WG Programme Coordinators:
Zeljko Sevic, University of Greenwich, UK 
E-mail: Z.Sevic@gre.ac.uk


NISPAcee Project Manager:

Elena Žáková, Email: zakova@nispa.org
 
Theme 2006: Managing Local Public Debt in the Countries in Transition: An Issue of Fiscal Capacity or Somethings Else?
 
The main goal of this research is to examine the policy and practice of local public debt and its management. Decentralisation, devolution, delegation, de-concentration and similar actions aimed at bringing government closer to the people, assume that enough public funds are made available to local government bodies and their independent agencies. In order to deliver this local governments are to be given enough resources to be successful in delivering newly acquired services and exercising attracted powers. Usual point of departure is that local government will be given approximately the amount that the central government has spent rendering delegated services. However, with the constant squeeze of the public purse, usually the powers and services are transferred, but this move is not followed by the transfer of corresponding resources. Therefore, local (sub-national) governments are forced to look for other sources of revenue. Usually, they may seek to establish independent local revenue streams, but the problem is that often they need prior approval of the central government before the levies are imposed.
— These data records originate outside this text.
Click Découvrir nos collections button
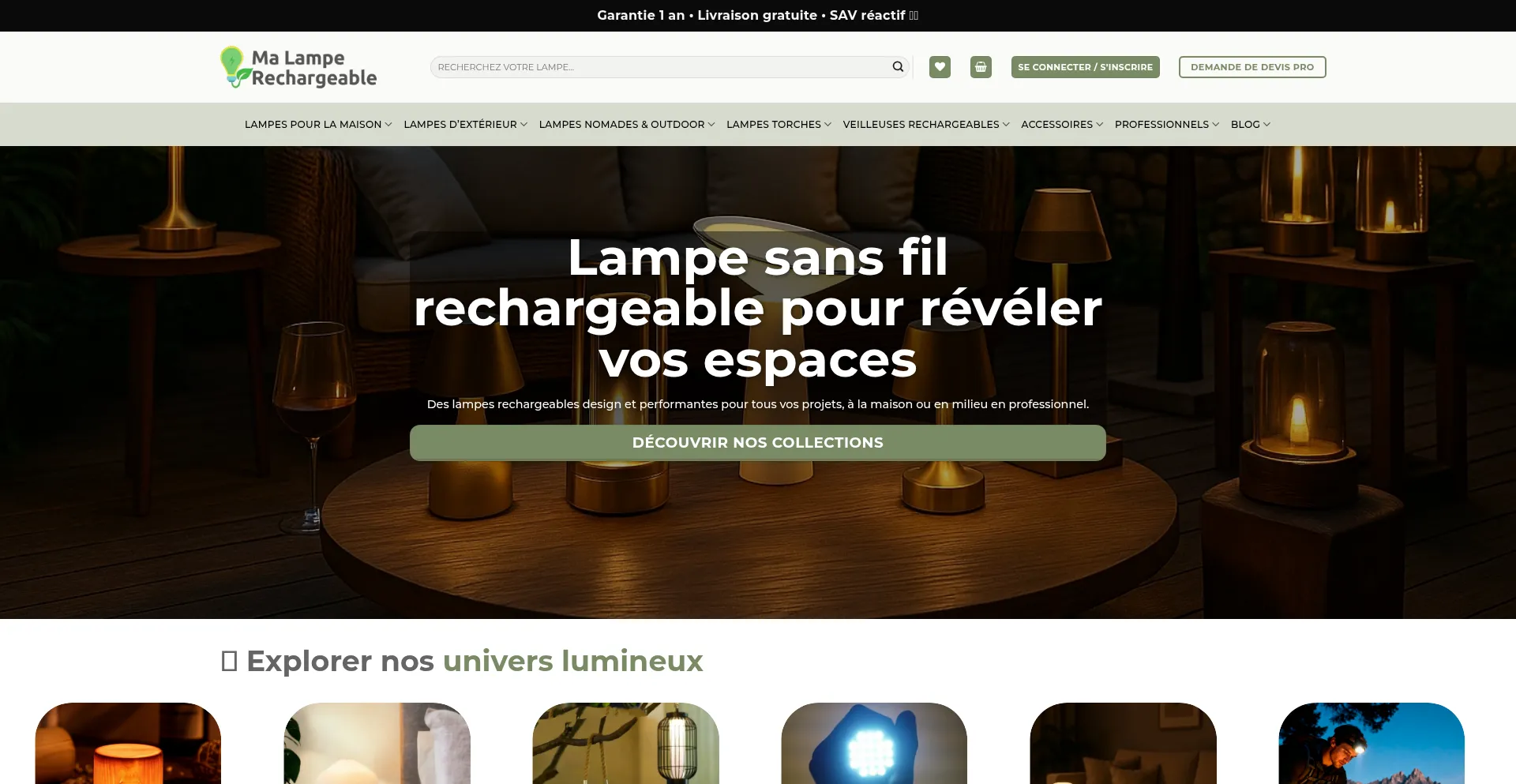Screen dimensions: 1516x784 (758, 443)
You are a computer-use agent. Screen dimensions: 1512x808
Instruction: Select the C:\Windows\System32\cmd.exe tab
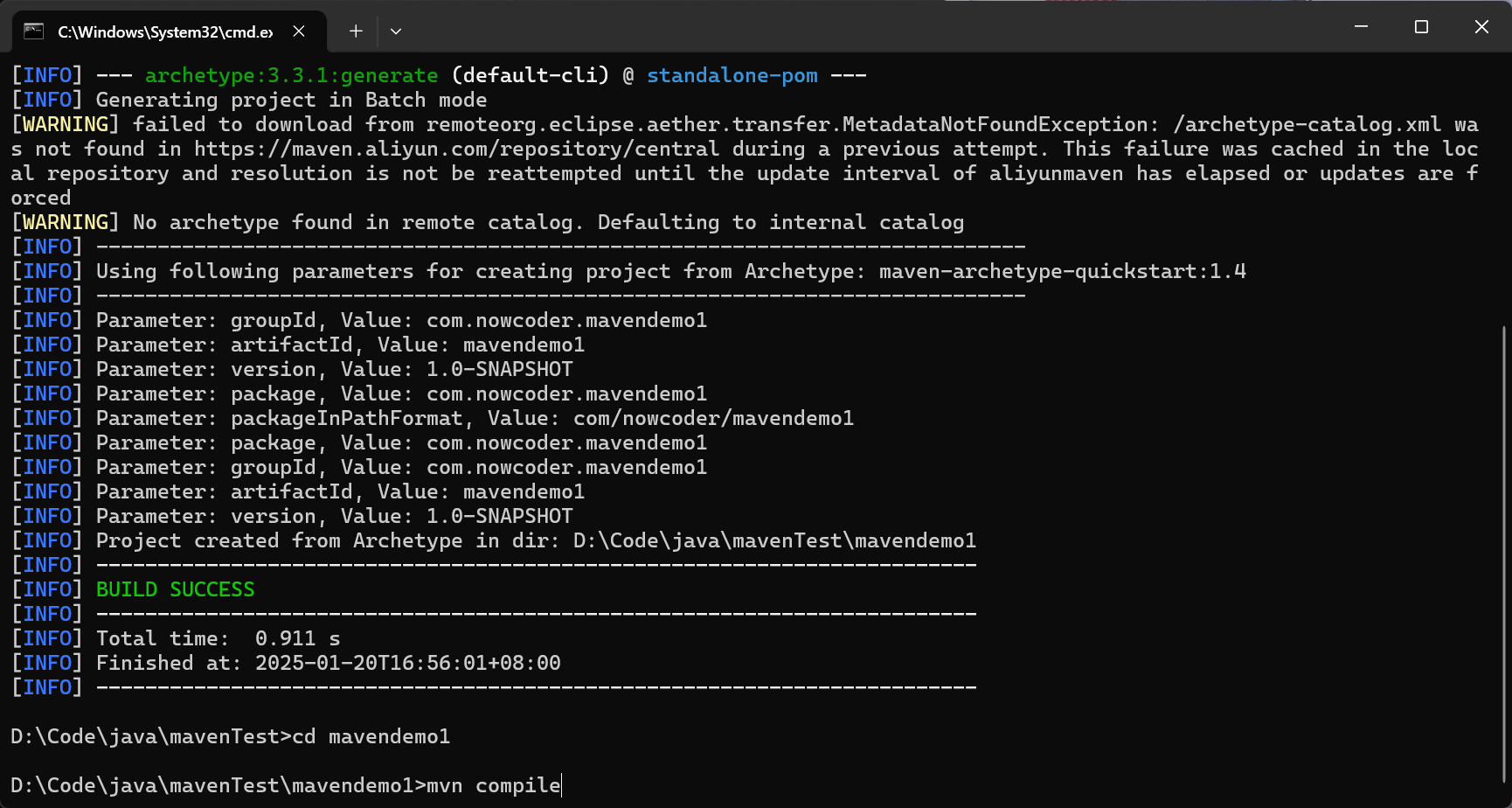(164, 31)
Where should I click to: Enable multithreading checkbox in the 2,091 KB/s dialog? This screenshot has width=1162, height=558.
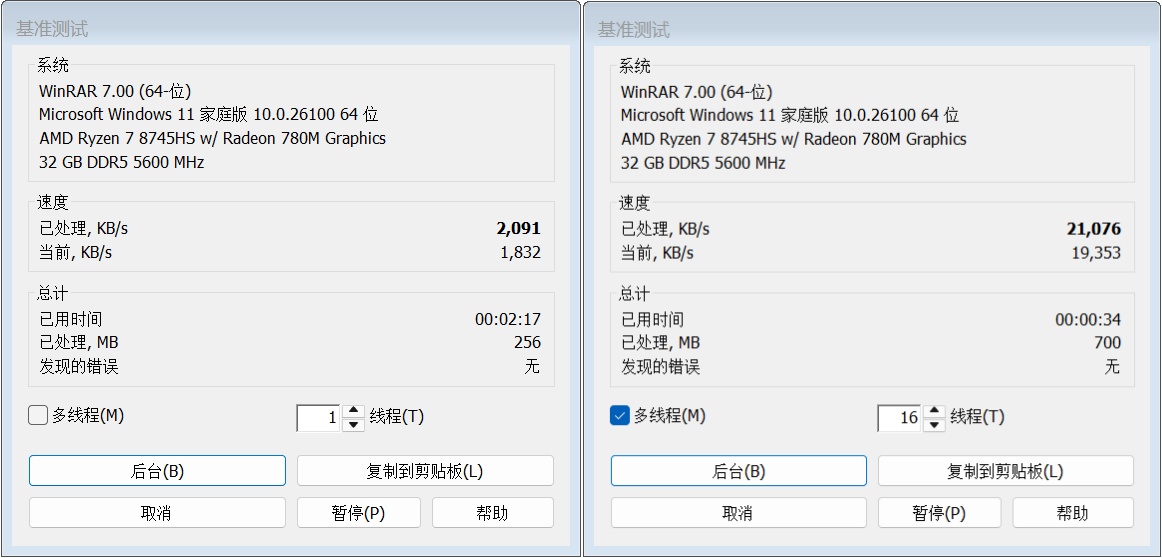(38, 416)
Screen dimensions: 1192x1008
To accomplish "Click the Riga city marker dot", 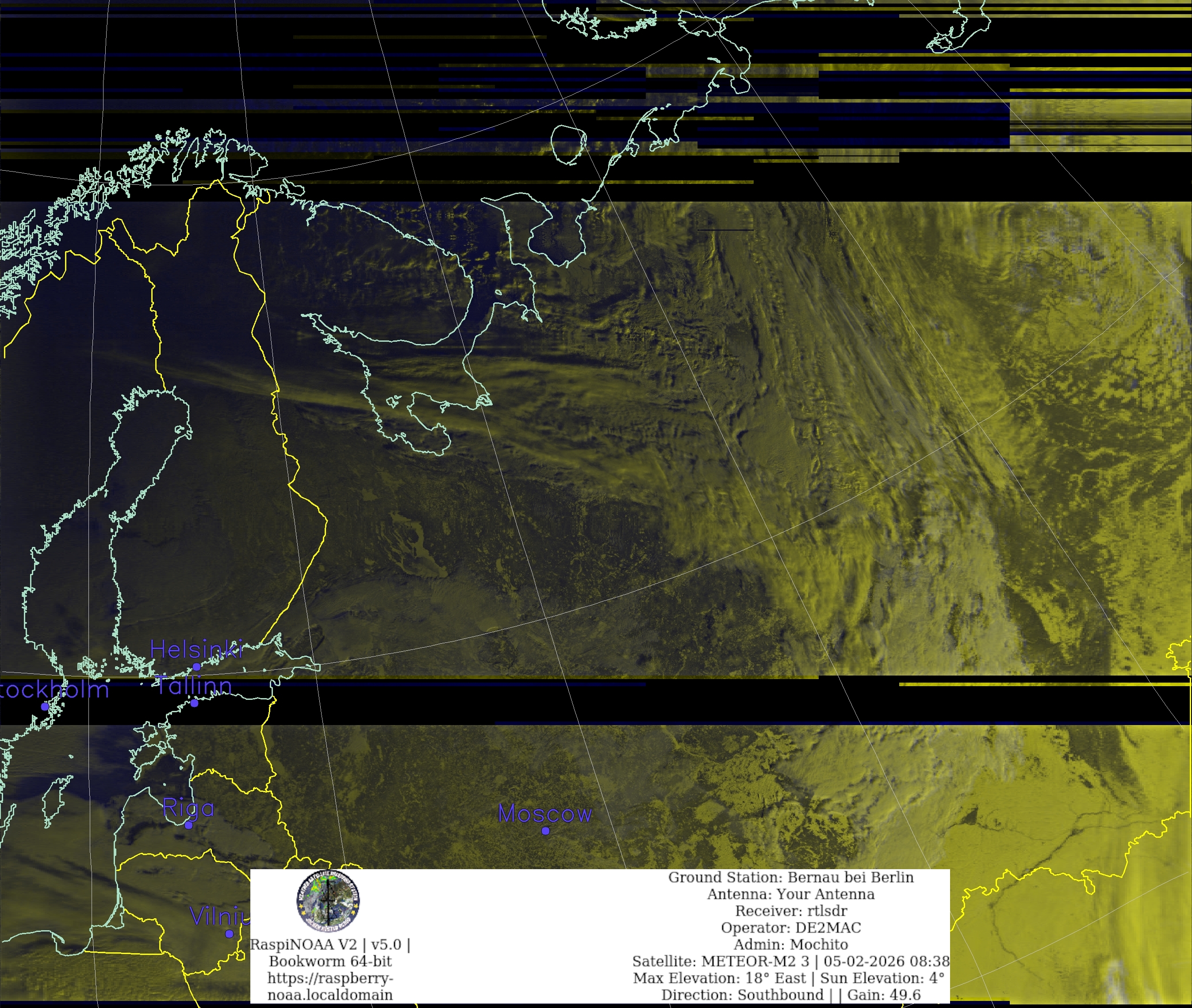I will 189,825.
Similarly, the local governments often have to seek prior approval before applying for loans or other forms of debt.
 
The public debt limits are usually regulated by law and enforced by the central bank, which monitors the national level of indebtedness, acting as a government agent, especially when the debt is with a foreign element. Central governments can in the final instance monetise their debt, but this is not an option for local and other sub-national level governments. They are more treated similarly to private borrowers and they can do default on their debt. Sub-national governments are evaluated by private rating agencies and investors are interested in their standing, as the interest that they will pay will depend not only on inflation, maturing and also on the risk of default associated with a particular class of securities. Although, traditionally the focus in the Western public finance (public financial management) literature has been on attracting funds through the issuance of securities, one should not neglect the classical loans and credits that commercial banks can extend to local governments. In fact, in most developing and transitional economies, this is the most preferred form of municipal debit.
 

The Group welcomes both theoretical and empirical work in local government debt management in CEECs and fSU countries and encourages submission by both academics and practitioners, being especially interested in joint work submitted in collaboration between academics and practitioners. The papers have to be up to 8,000 words long and comply with the general NISPAcee publication guidelines. It is expected that the output of the group with be an edited volume and a special issue of a learned journal.